Em artigo para a Época Negócios, a professora do Departamento de Tecnologias da Inteligência e Design Digital (TIDD) da PUC-SP, Dora Kaufman, chama atenção para o fato de, apesar de a inteligência artifical (IA) estar avançando no Brasil em áreas como varejo, nas finanças, setor público, Justiça, Segurança, RH e na área da Saúde, o país estar “fora do mapa” em relação ao desenvolvimento de IA. Autora de livros como A inteligência artificial irá suplantar a inteligência humana? e Desmistificando a inteligência artificial, ela afirma que “somos apenas fornecedores de dados e usuários intensivos de plataformas e aplicativos que medem nossa comunicação e sociabilidade por meio de algoritmos”.
Segundo Kaufman, esse cenário peculiar deve ser contemplado pelo Senado no Marco Regulatório da IA, criando condições favoráveis para ecossistemas de produção de tecnologias de IA e, simultaneamente, protegendo os cidadãos brasileiros dos seus potenciais danos.

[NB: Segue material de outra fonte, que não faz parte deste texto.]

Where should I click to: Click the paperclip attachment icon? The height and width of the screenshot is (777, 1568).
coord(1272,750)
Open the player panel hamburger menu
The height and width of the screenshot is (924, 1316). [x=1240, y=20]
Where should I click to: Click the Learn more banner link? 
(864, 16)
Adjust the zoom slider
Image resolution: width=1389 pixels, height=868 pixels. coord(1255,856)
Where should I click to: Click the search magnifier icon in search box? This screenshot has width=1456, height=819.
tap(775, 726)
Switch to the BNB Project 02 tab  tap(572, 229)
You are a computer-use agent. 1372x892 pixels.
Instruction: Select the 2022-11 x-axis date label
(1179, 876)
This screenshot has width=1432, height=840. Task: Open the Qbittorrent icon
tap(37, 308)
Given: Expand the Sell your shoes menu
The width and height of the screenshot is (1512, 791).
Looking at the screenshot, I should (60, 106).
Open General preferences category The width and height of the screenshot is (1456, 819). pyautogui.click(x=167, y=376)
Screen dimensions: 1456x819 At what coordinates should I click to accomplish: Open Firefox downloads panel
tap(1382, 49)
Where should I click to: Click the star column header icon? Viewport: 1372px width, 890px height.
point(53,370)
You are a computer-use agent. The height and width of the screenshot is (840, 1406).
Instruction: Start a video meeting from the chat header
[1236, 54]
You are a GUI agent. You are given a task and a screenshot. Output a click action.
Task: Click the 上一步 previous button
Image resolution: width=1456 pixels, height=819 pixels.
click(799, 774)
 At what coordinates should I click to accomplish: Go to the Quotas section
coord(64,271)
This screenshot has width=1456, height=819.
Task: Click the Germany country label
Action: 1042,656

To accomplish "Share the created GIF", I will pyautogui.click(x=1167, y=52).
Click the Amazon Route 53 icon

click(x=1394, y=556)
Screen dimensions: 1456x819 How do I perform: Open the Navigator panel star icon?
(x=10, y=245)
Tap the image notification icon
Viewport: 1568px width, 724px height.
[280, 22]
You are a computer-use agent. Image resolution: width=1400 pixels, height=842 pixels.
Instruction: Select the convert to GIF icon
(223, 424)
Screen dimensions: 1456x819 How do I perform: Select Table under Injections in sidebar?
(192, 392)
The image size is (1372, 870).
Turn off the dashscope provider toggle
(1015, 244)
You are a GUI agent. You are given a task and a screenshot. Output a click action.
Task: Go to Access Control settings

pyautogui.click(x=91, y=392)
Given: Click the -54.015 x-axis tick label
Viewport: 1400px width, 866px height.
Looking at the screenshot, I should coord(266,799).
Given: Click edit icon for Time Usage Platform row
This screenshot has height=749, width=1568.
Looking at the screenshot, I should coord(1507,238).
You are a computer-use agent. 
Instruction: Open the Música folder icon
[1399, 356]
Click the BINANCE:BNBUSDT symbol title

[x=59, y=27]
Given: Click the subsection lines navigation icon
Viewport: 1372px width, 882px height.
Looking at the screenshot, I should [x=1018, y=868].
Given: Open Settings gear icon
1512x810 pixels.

A especialista ressalta que, por meio de diversos organismos, principalmente a Comissão Europeia (CE), a Europa tem contribuído fortemente para a sensibilização da sociedade sobre os benefícios e malefícios da inteligência artificial, extrapolando seu próprio território. Apesar de as grandes big techs que utilizam IA (Amazon, Google, Apple, Facebook, Microsoft, IBM, Alibaba, Tencent, Baidu) estarem nos EUA e China, as diretrizes, alertas, recomendações e esboços regulatórios europeus têm respaldado iniciativas similares mundo afora.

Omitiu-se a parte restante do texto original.